Report from DECH Europe:
Problems Encountered during shift:
GGUS ticket: GGUS:46448. Site USCMS-FNAL-WC1 is an OSG site. Alarms should not be raised. But it happened this week when they started to publish their resources in a resource group. Seems to be fixed now.
GGUS ticket: GGUS:46448. The alarm FTS-infosites on fts-t1import.cern.ch is failing due to the fact that the middleware does not foresee the current production scenario in use at CERN. Developers are aware, a bug has been opened and it will be like this until the bug is fixed (Savannah bug #46083). STEVE: This is now fixed properly. If any more problems are seen, raise another ticket.
gLite 3.1 PPS Update 44 went through deployment test and it is now being installed by the remaining PPS sites. The update contains:
New version of Cream CE. (PATCH:2667 ,PATCH:2669).
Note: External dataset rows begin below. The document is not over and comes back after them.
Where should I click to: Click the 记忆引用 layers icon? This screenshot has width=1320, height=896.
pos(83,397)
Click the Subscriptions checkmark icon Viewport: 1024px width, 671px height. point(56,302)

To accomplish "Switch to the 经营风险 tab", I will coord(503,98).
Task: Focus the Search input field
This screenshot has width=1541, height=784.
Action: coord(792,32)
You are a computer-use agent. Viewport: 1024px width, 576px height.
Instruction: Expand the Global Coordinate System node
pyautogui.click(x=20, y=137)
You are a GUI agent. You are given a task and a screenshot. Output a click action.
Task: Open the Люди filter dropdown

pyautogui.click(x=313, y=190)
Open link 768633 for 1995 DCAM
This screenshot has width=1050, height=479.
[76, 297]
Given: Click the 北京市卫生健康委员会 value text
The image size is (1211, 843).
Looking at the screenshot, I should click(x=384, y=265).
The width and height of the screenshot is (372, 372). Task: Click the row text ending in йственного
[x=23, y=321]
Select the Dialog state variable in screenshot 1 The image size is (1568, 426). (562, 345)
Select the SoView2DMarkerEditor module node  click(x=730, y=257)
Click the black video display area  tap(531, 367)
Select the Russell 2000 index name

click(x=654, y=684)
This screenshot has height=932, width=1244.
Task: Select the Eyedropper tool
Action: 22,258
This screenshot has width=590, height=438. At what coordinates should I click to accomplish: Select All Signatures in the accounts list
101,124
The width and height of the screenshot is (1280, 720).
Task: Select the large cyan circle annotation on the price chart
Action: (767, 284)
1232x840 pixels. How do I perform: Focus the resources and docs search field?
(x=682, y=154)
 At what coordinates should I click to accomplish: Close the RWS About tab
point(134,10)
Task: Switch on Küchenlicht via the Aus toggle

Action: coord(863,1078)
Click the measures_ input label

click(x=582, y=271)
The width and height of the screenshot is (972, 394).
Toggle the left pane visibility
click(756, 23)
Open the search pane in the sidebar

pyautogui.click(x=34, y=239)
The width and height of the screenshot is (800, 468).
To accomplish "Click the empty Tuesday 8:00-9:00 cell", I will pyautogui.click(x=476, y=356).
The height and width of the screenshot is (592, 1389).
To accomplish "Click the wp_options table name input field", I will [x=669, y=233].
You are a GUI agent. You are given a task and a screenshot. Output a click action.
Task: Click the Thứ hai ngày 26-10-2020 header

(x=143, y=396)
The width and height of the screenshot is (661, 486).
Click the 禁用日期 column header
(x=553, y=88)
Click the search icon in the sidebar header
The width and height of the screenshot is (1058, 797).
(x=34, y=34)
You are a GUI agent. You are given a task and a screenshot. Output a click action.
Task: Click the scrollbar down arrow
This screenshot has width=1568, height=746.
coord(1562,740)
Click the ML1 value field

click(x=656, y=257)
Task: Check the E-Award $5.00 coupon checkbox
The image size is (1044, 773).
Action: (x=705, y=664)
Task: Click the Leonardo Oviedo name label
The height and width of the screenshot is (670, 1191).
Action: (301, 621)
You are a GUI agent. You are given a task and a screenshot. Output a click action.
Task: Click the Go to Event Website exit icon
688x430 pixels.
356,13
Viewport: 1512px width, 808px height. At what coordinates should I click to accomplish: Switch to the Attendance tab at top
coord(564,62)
Among others this version provides:
Short term proxy renewal solution in CREAM based CE
fixes in particular BUG:44712 (Problem with lcmaps conf file used for glexec) currently affecting Alice
[YAIM] glite-yaim-core 4.0.6 with many bug fixes (PATCH:2636)(PATCH:2697)
[BDII] Default DB cache size reduced to 50Mb(PATCH:2679) for x86_64
[WN] New glite-wn-info command designed to be executed on the WN by a job submitter. It returns information about that worker node to be used in a grid context (PATCH:2757 ; PATCH:2758)
Release of gLite 3.1 Update 41 to production in preparation The update, scheduled for the 25th of February will contain:
update to WMS 3.1 with numerous bug fixes ROBERTO (LHCb): Will CERN-PROD deploy this update? If so, when? EWAN: Usually within the week following the release to the production repositories.
New version of Cream CE. (PATCH:2667 ,PATCH:2669). Among others this version provides:
Short term proxy renewal solution in CREAM based CE
fixes in particular BUG:44712 (Problem with lcmaps conf file used for glexec) currently affecting Alice
EGEE Items From ROC Reports
SWE ROC: We would like to know the status of the new gLite "authorization framework", the "framework to identify local T2 users" at a site. This will be dealt with next week.
UKI ROC: Got a GGUS ticket (GGUS:46475) but believe tickets should not apply. Still waiting for feedback on this. This CE is flagged as "Not in Production" in the GOCDB. Monitoring is turned on for troubleshooting purposes during commissioning. Our understanding is that GGUS ticketing does not apply in these circumstances. JOHN S.: Ideally SAM should not raise alarms in this case. Will look into honouring the "not in production" flag. Will check if a bug already exists and open one if not. ACTION on John
Grid Service Interventions.
See the links on the agenda page.
SL5
OLIVER: Version of 64 bit SL5 WN has been running under production conditions at CERN. This "testing" is now finished and the patch will be built and put into certification. It will be released as gLite 3.2.
In gLite 3.2 on SL5, 64 bit services/clients will be prioritized. 32 bit will be done where there is a need and resources available to do it.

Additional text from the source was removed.